● The task
Please put each line of the records below into a Markdown table with the columns Row and Content, numbering the rows and skipping blank lines. Leave the pictures out.

-.-.-

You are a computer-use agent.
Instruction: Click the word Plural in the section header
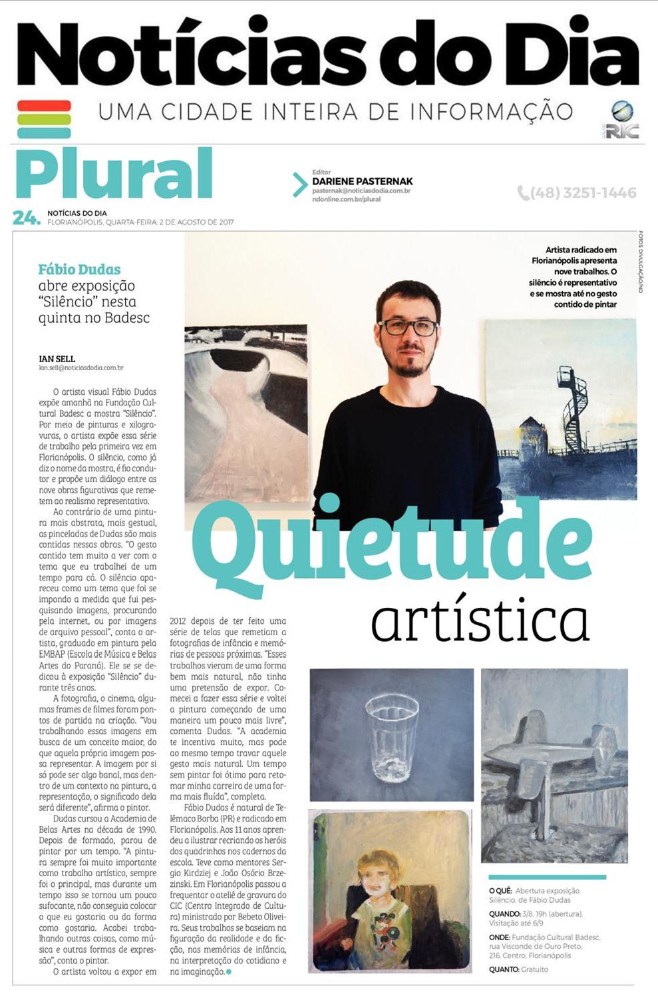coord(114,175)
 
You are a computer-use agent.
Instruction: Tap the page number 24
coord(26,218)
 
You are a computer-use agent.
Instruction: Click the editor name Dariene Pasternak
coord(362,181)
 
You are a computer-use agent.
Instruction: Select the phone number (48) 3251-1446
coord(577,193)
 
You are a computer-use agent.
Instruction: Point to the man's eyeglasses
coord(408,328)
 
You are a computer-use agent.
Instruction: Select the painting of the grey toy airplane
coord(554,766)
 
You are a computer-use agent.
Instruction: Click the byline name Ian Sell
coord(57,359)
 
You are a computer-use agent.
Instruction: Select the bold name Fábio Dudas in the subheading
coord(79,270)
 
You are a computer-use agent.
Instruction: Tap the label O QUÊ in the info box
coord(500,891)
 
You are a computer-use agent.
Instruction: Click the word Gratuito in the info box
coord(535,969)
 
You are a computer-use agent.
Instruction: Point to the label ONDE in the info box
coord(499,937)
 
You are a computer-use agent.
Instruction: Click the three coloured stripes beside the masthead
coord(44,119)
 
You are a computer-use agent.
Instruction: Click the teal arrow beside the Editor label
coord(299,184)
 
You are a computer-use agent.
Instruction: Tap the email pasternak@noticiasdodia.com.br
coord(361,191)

-.-.-

● Answer for the task
| Row | Content |
|---|---|
| 1 | You are a computer-use agent. |
| 2 | Instruction: Click the word Plural in the section header |
| 3 | coord(114,175) |
| 4 | You are a computer-use agent. |
| 5 | Instruction: Tap the page number 24 |
| 6 | coord(26,218) |
| 7 | You are a computer-use agent. |
| 8 | Instruction: Click the editor name Dariene Pasternak |
| 9 | coord(362,181) |
| 10 | You are a computer-use agent. |
| 11 | Instruction: Select the phone number (48) 3251-1446 |
| 12 | coord(577,193) |
| 13 | You are a computer-use agent. |
| 14 | Instruction: Point to the man's eyeglasses |
| 15 | coord(408,328) |
| 16 | You are a computer-use agent. |
| 17 | Instruction: Select the painting of the grey toy airplane |
| 18 | coord(554,766) |
| 19 | You are a computer-use agent. |
| 20 | Instruction: Click the byline name Ian Sell |
| 21 | coord(57,359) |
| 22 | You are a computer-use agent. |
| 23 | Instruction: Select the bold name Fábio Dudas in the subheading |
| 24 | coord(79,270) |
| 25 | You are a computer-use agent. |
| 26 | Instruction: Tap the label O QUÊ in the info box |
| 27 | coord(500,891) |
| 28 | You are a computer-use agent. |
| 29 | Instruction: Click the word Gratuito in the info box |
| 30 | coord(535,969) |
| 31 | You are a computer-use agent. |
| 32 | Instruction: Point to the label ONDE in the info box |
| 33 | coord(499,937) |
| 34 | You are a computer-use agent. |
| 35 | Instruction: Click the three coloured stripes beside the masthead |
| 36 | coord(44,119) |
| 37 | You are a computer-use agent. |
| 38 | Instruction: Click the teal arrow beside the Editor label |
| 39 | coord(299,184) |
| 40 | You are a computer-use agent. |
| 41 | Instruction: Tap the email pasternak@noticiasdodia.com.br |
| 42 | coord(361,191) |